--- Data excerpts ---
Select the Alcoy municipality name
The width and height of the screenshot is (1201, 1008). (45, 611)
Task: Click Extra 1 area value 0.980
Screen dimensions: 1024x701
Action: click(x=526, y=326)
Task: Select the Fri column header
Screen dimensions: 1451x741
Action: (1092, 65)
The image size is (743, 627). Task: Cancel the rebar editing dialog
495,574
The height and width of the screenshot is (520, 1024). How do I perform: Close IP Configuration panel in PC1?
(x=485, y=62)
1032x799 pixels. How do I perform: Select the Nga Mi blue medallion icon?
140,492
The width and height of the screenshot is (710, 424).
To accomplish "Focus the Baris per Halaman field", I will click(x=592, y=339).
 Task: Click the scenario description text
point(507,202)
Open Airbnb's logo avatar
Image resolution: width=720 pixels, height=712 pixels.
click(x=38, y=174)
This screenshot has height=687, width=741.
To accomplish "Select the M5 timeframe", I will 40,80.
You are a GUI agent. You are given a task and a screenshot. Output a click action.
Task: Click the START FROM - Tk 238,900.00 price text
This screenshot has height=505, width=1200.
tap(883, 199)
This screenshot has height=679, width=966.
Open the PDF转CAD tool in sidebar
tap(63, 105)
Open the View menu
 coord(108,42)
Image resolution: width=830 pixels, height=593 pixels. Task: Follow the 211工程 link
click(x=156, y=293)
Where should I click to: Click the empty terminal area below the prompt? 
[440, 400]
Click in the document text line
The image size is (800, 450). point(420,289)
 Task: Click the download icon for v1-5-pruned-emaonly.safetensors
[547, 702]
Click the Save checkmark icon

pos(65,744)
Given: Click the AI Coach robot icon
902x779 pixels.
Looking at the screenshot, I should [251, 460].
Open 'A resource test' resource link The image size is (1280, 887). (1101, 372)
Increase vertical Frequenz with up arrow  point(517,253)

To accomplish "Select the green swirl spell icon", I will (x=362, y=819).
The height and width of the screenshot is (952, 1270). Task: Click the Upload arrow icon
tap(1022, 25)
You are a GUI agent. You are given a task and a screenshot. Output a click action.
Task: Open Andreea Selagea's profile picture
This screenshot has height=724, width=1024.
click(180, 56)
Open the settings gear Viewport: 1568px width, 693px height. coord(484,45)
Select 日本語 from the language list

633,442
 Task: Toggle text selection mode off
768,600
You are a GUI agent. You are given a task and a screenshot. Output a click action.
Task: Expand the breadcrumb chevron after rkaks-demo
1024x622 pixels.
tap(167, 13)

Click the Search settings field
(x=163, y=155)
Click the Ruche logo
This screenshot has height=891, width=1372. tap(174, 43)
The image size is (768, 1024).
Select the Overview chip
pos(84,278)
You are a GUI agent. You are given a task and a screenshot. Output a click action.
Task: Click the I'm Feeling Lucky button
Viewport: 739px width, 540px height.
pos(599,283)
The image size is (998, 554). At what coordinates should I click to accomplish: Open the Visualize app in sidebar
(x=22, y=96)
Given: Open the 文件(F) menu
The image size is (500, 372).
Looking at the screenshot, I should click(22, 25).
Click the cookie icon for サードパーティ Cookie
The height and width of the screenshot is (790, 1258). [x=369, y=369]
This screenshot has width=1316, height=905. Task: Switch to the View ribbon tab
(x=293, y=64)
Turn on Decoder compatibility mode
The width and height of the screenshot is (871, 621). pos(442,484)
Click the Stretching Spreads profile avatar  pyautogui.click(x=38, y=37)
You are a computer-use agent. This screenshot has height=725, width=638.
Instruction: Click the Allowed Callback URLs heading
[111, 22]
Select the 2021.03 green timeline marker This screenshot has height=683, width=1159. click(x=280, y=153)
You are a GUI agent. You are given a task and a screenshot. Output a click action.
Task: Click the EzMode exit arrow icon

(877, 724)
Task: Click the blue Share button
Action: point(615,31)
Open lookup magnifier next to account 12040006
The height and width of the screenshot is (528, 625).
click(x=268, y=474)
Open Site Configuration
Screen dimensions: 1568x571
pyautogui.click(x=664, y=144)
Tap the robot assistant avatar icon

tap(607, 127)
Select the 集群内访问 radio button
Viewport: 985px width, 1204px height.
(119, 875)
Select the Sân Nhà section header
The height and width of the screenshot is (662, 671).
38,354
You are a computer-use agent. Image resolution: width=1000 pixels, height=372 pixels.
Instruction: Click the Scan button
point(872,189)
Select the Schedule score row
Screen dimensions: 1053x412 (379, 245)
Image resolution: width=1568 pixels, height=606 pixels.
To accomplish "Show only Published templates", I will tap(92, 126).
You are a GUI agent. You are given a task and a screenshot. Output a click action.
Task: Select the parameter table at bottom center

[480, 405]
---
Problem
Please write out the entries above in full, exactly as they read.

The completed task
Select the Alcoy municipality name
The width and height of the screenshot is (1201, 1008). (45, 611)
Task: Click Extra 1 area value 0.980
Screen dimensions: 1024x701
Action: click(x=526, y=326)
Task: Select the Fri column header
Screen dimensions: 1451x741
Action: (1092, 65)
The image size is (743, 627). Task: Cancel the rebar editing dialog
495,574
The height and width of the screenshot is (520, 1024). How do I perform: Close IP Configuration panel in PC1?
(x=485, y=62)
1032x799 pixels. How do I perform: Select the Nga Mi blue medallion icon?
140,492
The width and height of the screenshot is (710, 424).
To accomplish "Focus the Baris per Halaman field", I will click(x=592, y=339).
 Task: Click the scenario description text
point(507,202)
Open Airbnb's logo avatar
Image resolution: width=720 pixels, height=712 pixels.
click(x=38, y=174)
This screenshot has height=687, width=741.
To accomplish "Select the M5 timeframe", I will 40,80.
You are a GUI agent. You are given a task and a screenshot. Output a click action.
Task: Click the START FROM - Tk 238,900.00 price text
This screenshot has height=505, width=1200.
tap(883, 199)
This screenshot has height=679, width=966.
Open the PDF转CAD tool in sidebar
tap(63, 105)
Open the View menu
 coord(108,42)
Image resolution: width=830 pixels, height=593 pixels. Task: Follow the 211工程 link
click(x=156, y=293)
Where should I click to: Click the empty terminal area below the prompt? 
[440, 400]
Click in the document text line
The image size is (800, 450). point(420,289)
 Task: Click the download icon for v1-5-pruned-emaonly.safetensors
[547, 702]
Click the Save checkmark icon

pos(65,744)
Given: Click the AI Coach robot icon
902x779 pixels.
Looking at the screenshot, I should [251, 460].
Open 'A resource test' resource link The image size is (1280, 887). (1101, 372)
Increase vertical Frequenz with up arrow  point(517,253)

To accomplish "Select the green swirl spell icon", I will (x=362, y=819).
The height and width of the screenshot is (952, 1270). Task: Click the Upload arrow icon
tap(1022, 25)
You are a GUI agent. You are given a task and a screenshot. Output a click action.
Task: Open Andreea Selagea's profile picture
This screenshot has height=724, width=1024.
click(180, 56)
Open the settings gear Viewport: 1568px width, 693px height. coord(484,45)
Select 日本語 from the language list

633,442
 Task: Toggle text selection mode off
768,600
You are a GUI agent. You are given a task and a screenshot. Output a click action.
Task: Expand the breadcrumb chevron after rkaks-demo
1024x622 pixels.
tap(167, 13)

Click the Search settings field
(x=163, y=155)
Click the Ruche logo
This screenshot has height=891, width=1372. tap(174, 43)
The image size is (768, 1024).
Select the Overview chip
pos(84,278)
You are a GUI agent. You are given a task and a screenshot. Output a click action.
Task: Click the I'm Feeling Lucky button
Viewport: 739px width, 540px height.
pos(599,283)
The image size is (998, 554). At what coordinates should I click to accomplish: Open the Visualize app in sidebar
(x=22, y=96)
Given: Open the 文件(F) menu
The image size is (500, 372).
Looking at the screenshot, I should click(22, 25).
Click the cookie icon for サードパーティ Cookie
The height and width of the screenshot is (790, 1258). [x=369, y=369]
This screenshot has width=1316, height=905. Task: Switch to the View ribbon tab
(x=293, y=64)
Turn on Decoder compatibility mode
The width and height of the screenshot is (871, 621). pos(442,484)
Click the Stretching Spreads profile avatar  pyautogui.click(x=38, y=37)
You are a computer-use agent. This screenshot has height=725, width=638.
Instruction: Click the Allowed Callback URLs heading
[111, 22]
Select the 2021.03 green timeline marker This screenshot has height=683, width=1159. click(x=280, y=153)
You are a GUI agent. You are given a task and a screenshot. Output a click action.
Task: Click the EzMode exit arrow icon

(877, 724)
Task: Click the blue Share button
Action: point(615,31)
Open lookup magnifier next to account 12040006
The height and width of the screenshot is (528, 625).
click(x=268, y=474)
Open Site Configuration
Screen dimensions: 1568x571
pyautogui.click(x=664, y=144)
Tap the robot assistant avatar icon

tap(607, 127)
Select the 集群内访问 radio button
Viewport: 985px width, 1204px height.
(119, 875)
Select the Sân Nhà section header
The height and width of the screenshot is (662, 671).
38,354
You are a computer-use agent. Image resolution: width=1000 pixels, height=372 pixels.
Instruction: Click the Scan button
point(872,189)
Select the Schedule score row
Screen dimensions: 1053x412 (379, 245)
Image resolution: width=1568 pixels, height=606 pixels.
To accomplish "Show only Published templates", I will tap(92, 126).
You are a GUI agent. You are given a task and a screenshot. Output a click action.
Task: Select the parameter table at bottom center

[480, 405]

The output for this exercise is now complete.